記述問題:
抜粋文を読み、次の問いに答えなさい。
1. 筆者の家族が住んでいたのはどこか。
2. 父が日本出張で買って帰ったLPレコードの中にあったのは、だれによる何の抜粋盤か。
3. レコードショップの店主が勧めたのは何か。

抜粋文:
-*-

私が「年中行事」好きなのは母の影響かもしれない。
母は、物心ついた時から外地にいた私に対して日本の文化習慣を少しでも理解してもらうために、正月や雛祭り、端午の節句など日本の年中行事のお飾りを家に飾っていた。
その母の目論みは予想を超えて私を育んだ。
「年中行事を知る」を通り越して儀式好きとなった私は、大学で天皇の即位式や大葬などの儀典を卒論に選ぼうとする域にまで達してしまったのだから笑

ところで我が家の四季折々のお飾り、唯一日本の行事とそぐわなかったのがクリスマスの飾りだったのは、私達家族がイギリス領の香港に住んでいたからだろう。
幼い頃はイブの夜に母がピアノを弾いて子供たちがクリスマスソングを歌いながらご馳走を食べ、翌朝クリスマスの朝には大きな靴下にほしいプレゼントが入っていたという習慣だった。

ところがある時からその歌を歌う習慣がなくなってしまったのは、私がクラシック音楽にハマり始め、クリスマスにゆかりのあるクラシックをその夕べにかけるよう要求したからだった。

ファースト・インパクト

そんなある年のクリスマス前、父が日本出張で買って帰ったLPレコードの中にヘンデルの「メサイア」があった。
カール・リヒターによる「メサイア」の抜粋盤(1965)だ。
父は既に私のクリスマスの儀典を心得ていたのである。

カール・リヒター指揮 ミュンヘン・バッハ管弦楽団 ヘンデル「メサイア」抜粋(1965)

リヒターらしい謹厳で荘重な序曲から始まるこの抜粋盤は厳粛なイエスの人生を思い浮かぶには十分なほど圧倒的な演奏で、私を大いに魅了させ、次のクリスマスには是非全曲をかけたいという思いを募らせた。
早速翌年暮れ、父にねだって全曲盤を買いに出かけたのだが生憎懇意にしていたレコードショップにはリヒター盤の在庫がなく、逆に店主に勧められたのが発売まもないホグウッド盤(1982)であった。

当時新進気鋭の古楽演奏家によるこのアルバム、一聴して驚いたのはそのあまりにも薄く軽い響きと歌われる言語が違うことだった。
というのも、実はドイツ語版だったリヒターの重厚な抜粋盤を聴き過ぎていたせいで、演奏内容と言葉のギャップに大きなカルチャーショックを受けたのである。

クリストファー・ホグウッド指揮 エンシェント室内管弦楽団 ヘンデル「メサイア」全曲盤(1982)

ところがホグウッド盤は往時の楽器と歌唱法そしてヘンデルゆかりの捨子養育院版という由緒ある楽譜(そしてもちろん英語という正当な言語!)を使っていることを知ると、古式の儀典好きの私の中でカルチャーショックは大きなパラダイムシフトを促して、すんなり受け入れてしまったのである。

-*-

データ欄:
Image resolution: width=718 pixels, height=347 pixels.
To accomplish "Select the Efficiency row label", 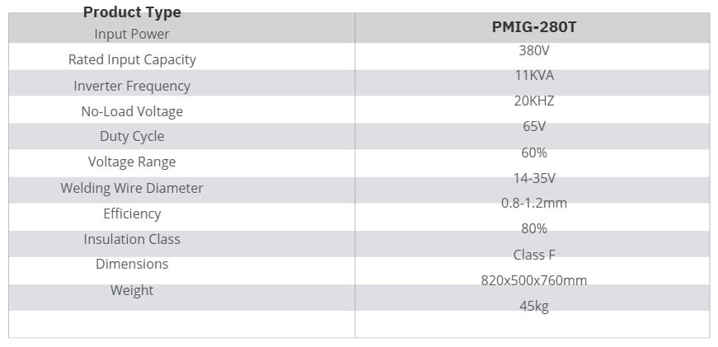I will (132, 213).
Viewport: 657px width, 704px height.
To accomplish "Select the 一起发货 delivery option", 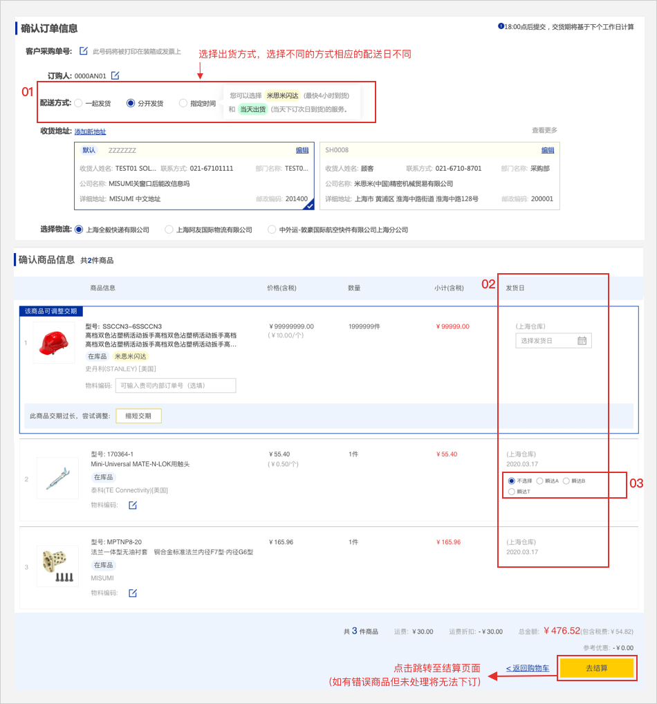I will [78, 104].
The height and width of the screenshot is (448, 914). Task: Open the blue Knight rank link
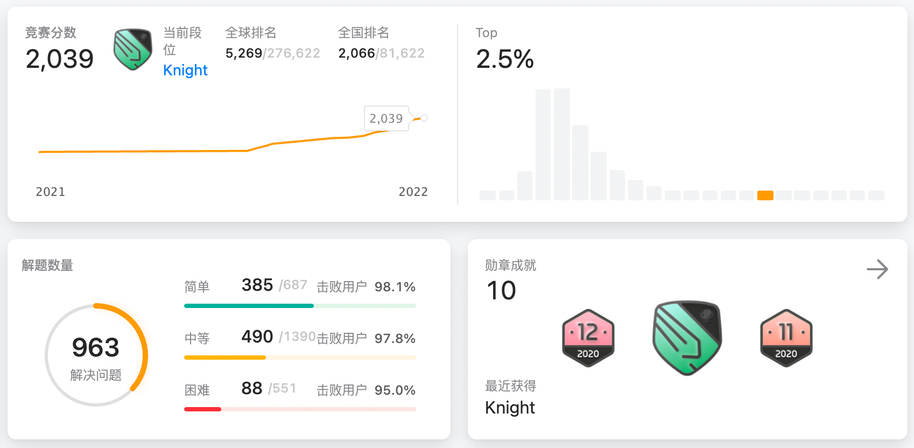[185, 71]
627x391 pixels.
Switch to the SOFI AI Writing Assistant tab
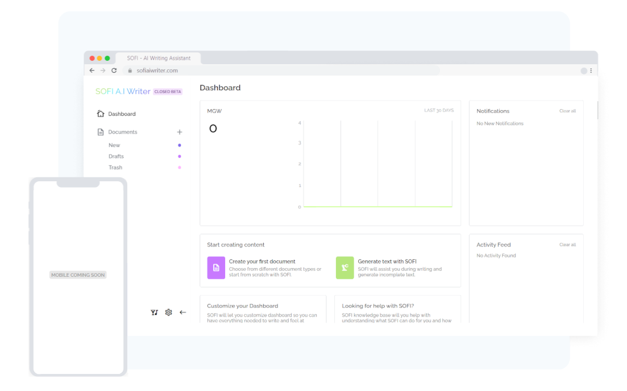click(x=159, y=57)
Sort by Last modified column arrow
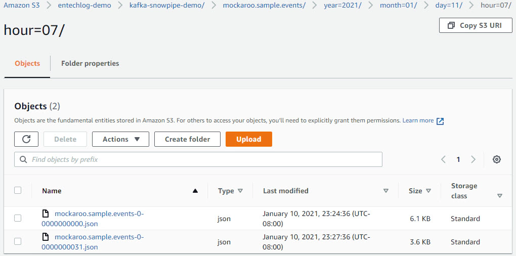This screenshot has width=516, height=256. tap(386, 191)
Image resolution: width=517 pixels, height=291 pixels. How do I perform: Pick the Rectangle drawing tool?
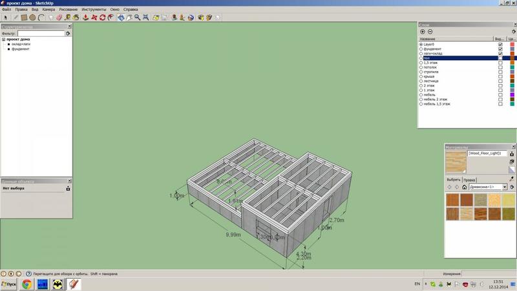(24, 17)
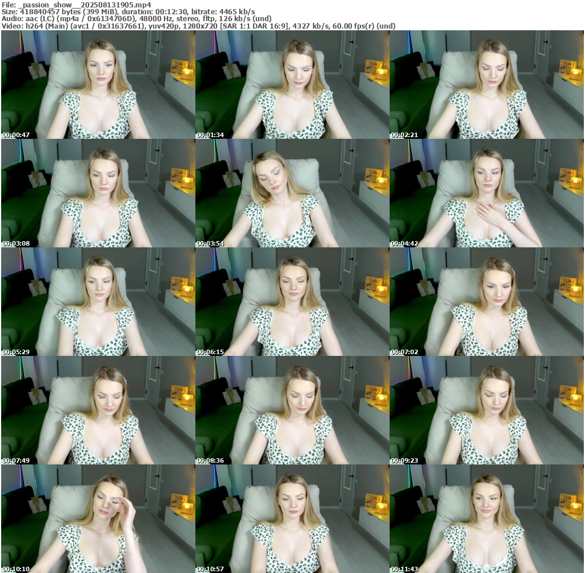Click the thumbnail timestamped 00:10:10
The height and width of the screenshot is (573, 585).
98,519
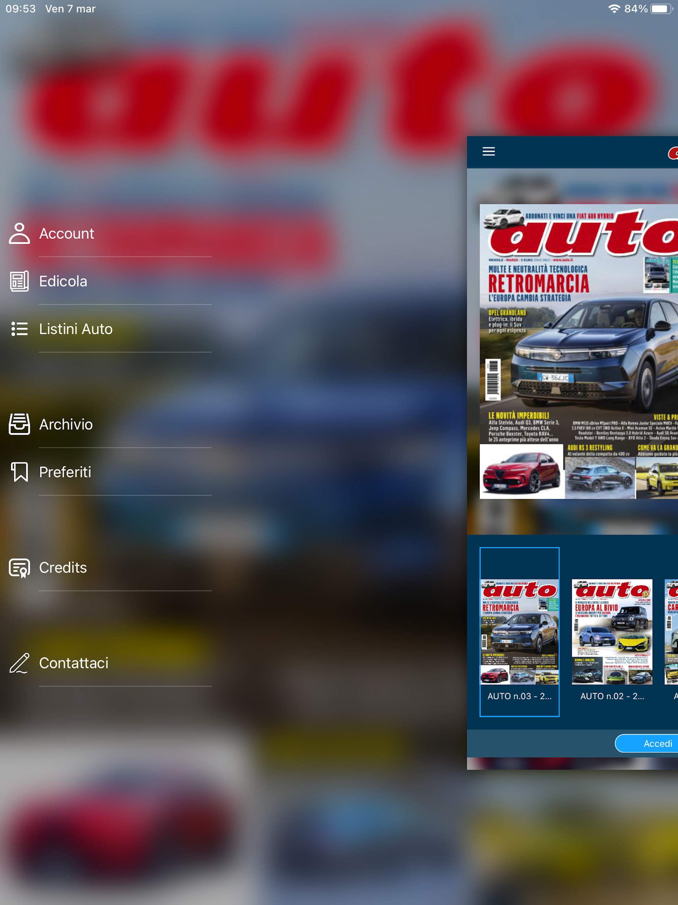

-*-

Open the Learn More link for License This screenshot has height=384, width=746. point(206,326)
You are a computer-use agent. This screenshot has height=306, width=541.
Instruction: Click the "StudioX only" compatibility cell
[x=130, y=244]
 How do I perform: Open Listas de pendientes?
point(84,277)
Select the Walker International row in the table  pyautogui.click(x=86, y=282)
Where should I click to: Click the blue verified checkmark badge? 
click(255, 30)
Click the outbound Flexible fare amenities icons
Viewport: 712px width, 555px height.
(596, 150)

-*-

解答:
1. イギリス領の香港
2. カール・リヒターによるヘンデル「メサイア」の抜粋盤(1965)
3. 発売まもないホグウッド盤(1982)